Data rows:

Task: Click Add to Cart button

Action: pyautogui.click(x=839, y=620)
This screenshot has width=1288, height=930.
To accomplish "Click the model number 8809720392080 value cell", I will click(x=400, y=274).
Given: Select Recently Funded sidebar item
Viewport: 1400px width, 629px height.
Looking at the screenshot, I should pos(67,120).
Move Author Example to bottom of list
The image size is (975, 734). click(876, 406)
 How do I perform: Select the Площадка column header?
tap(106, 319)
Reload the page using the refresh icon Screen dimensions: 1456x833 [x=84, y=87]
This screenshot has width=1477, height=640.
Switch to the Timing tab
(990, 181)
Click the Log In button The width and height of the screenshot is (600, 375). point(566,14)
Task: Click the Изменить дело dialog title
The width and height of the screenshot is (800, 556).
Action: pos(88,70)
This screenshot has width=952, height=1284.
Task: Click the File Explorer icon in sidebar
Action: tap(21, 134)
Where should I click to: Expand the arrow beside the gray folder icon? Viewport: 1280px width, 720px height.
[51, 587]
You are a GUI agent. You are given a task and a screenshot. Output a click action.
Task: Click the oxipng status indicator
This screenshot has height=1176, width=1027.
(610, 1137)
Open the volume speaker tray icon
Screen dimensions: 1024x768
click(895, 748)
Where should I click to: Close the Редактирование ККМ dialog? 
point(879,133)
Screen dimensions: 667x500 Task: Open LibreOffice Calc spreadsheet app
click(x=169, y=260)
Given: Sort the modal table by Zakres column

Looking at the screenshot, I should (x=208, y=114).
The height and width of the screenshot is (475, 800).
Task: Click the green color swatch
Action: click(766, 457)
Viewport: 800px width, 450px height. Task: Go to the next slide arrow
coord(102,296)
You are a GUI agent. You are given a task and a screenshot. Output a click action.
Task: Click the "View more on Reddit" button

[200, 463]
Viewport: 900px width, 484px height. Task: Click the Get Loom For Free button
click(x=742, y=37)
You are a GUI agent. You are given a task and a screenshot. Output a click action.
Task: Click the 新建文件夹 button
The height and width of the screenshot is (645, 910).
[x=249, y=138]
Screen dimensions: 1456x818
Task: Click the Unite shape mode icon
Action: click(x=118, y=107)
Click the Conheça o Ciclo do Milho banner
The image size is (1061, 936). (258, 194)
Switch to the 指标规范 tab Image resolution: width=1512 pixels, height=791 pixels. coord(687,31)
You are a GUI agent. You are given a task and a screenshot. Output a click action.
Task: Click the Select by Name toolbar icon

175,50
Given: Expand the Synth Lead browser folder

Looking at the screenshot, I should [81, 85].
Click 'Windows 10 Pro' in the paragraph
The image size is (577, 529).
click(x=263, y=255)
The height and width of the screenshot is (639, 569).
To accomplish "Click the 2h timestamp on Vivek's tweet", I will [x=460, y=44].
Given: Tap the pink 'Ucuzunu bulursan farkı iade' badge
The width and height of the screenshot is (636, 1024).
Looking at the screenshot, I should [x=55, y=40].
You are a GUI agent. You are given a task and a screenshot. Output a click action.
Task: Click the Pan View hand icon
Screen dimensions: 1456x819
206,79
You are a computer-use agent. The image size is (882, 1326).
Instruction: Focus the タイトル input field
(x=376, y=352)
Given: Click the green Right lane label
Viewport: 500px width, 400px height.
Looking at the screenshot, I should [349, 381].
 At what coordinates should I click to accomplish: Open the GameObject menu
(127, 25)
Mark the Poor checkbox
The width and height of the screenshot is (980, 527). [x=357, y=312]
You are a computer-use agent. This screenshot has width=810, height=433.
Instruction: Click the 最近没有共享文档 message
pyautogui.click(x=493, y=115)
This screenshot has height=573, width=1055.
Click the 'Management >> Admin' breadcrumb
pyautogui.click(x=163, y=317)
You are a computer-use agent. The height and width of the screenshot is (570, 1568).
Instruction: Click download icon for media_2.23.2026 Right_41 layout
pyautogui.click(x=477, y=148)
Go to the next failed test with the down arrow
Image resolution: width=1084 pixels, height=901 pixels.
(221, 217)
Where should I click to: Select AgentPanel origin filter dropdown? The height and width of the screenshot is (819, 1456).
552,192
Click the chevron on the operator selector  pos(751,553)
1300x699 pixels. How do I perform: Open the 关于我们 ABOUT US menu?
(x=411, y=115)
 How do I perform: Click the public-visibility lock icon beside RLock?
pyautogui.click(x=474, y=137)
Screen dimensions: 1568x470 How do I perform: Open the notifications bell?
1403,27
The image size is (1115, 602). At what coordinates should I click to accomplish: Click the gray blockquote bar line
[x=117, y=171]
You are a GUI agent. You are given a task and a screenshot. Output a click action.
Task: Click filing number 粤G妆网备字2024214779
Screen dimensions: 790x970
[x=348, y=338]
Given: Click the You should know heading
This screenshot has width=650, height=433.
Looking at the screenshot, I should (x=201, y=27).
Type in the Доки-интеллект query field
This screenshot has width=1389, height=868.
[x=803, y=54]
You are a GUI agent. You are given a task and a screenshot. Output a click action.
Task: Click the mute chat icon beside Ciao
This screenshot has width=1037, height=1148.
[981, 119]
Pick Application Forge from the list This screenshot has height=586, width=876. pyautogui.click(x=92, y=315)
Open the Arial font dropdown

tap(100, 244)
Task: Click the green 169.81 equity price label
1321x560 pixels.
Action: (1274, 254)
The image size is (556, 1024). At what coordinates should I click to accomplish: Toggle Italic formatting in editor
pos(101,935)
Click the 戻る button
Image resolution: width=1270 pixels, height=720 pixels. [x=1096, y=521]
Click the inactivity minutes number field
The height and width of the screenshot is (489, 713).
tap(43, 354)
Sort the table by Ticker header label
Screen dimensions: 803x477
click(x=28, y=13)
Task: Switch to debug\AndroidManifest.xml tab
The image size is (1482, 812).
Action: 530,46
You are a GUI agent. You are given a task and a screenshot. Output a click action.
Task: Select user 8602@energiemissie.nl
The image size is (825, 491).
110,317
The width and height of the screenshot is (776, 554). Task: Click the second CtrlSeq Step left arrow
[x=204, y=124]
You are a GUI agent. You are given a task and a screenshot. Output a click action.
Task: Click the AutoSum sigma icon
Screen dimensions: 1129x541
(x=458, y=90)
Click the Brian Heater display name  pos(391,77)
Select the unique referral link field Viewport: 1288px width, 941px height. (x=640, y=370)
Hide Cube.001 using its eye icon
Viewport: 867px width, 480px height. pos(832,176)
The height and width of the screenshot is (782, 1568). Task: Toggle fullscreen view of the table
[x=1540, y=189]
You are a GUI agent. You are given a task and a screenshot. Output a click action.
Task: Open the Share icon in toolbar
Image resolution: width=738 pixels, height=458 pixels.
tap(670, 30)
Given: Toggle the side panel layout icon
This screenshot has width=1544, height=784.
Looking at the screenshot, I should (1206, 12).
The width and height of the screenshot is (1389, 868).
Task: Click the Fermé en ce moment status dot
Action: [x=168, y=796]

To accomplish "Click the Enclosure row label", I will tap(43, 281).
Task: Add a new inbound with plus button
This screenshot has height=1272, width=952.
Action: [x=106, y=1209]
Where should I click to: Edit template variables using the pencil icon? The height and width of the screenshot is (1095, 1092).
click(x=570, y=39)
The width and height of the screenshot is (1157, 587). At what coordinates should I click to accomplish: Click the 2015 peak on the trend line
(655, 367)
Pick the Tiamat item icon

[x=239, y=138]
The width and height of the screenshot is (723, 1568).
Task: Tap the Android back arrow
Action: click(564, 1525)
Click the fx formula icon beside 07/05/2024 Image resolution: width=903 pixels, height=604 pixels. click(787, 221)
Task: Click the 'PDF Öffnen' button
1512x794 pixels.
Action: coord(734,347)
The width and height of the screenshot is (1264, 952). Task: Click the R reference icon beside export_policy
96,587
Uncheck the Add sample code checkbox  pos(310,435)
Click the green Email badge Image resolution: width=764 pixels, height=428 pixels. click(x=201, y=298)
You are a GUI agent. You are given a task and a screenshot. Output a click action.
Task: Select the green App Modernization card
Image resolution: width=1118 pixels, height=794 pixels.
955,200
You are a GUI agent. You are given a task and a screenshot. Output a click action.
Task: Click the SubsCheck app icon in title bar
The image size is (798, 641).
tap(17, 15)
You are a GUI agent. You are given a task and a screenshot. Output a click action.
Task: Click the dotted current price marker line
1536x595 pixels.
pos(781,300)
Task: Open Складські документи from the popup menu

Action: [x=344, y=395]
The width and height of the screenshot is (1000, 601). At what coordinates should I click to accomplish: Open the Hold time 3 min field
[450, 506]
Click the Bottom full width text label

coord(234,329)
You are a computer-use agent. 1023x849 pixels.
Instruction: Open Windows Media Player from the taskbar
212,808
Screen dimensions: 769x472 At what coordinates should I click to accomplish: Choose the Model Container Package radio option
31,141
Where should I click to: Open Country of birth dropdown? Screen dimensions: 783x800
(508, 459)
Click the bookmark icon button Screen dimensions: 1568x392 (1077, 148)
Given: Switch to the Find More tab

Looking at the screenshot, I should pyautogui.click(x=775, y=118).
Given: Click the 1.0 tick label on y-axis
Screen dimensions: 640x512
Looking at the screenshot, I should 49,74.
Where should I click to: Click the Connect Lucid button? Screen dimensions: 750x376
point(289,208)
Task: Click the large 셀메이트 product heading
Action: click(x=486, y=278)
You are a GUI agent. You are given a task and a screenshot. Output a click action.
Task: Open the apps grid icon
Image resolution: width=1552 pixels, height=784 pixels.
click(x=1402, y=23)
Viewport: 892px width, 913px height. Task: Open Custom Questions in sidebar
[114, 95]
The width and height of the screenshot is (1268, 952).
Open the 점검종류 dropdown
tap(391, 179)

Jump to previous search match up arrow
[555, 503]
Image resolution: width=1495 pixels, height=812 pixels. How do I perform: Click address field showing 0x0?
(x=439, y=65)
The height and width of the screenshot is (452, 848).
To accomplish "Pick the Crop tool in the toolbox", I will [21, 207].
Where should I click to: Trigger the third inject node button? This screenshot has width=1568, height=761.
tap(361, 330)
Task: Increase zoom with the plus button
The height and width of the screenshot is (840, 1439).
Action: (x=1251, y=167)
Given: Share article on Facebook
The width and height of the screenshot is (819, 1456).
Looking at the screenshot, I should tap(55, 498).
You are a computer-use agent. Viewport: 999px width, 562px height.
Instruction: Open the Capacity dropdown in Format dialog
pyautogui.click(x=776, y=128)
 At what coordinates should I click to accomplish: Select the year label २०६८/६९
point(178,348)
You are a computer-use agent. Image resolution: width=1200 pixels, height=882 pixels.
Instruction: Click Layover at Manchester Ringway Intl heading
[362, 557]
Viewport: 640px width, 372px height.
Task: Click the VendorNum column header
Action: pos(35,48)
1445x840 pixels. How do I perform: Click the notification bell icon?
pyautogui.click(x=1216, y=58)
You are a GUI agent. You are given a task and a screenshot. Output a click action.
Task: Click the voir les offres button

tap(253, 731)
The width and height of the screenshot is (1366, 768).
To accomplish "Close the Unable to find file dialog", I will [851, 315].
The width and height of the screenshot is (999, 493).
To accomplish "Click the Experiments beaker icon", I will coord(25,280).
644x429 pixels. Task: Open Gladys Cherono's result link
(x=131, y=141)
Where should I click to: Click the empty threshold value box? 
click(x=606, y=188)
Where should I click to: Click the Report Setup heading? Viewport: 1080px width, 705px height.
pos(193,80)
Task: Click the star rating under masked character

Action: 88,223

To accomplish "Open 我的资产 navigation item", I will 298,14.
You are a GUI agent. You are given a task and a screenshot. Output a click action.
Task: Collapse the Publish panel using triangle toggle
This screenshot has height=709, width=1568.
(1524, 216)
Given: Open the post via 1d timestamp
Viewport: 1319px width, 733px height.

Task details: Gather every line of the data above that contains the word "menu", and copy each of those lines in full.

Reply:
 At what coordinates should I click to accomplish: Open the GameObject menu
1300x699 pixels. How do I perform: Open the 关于我们 ABOUT US menu?
Task: Open Складські документи from the popup menu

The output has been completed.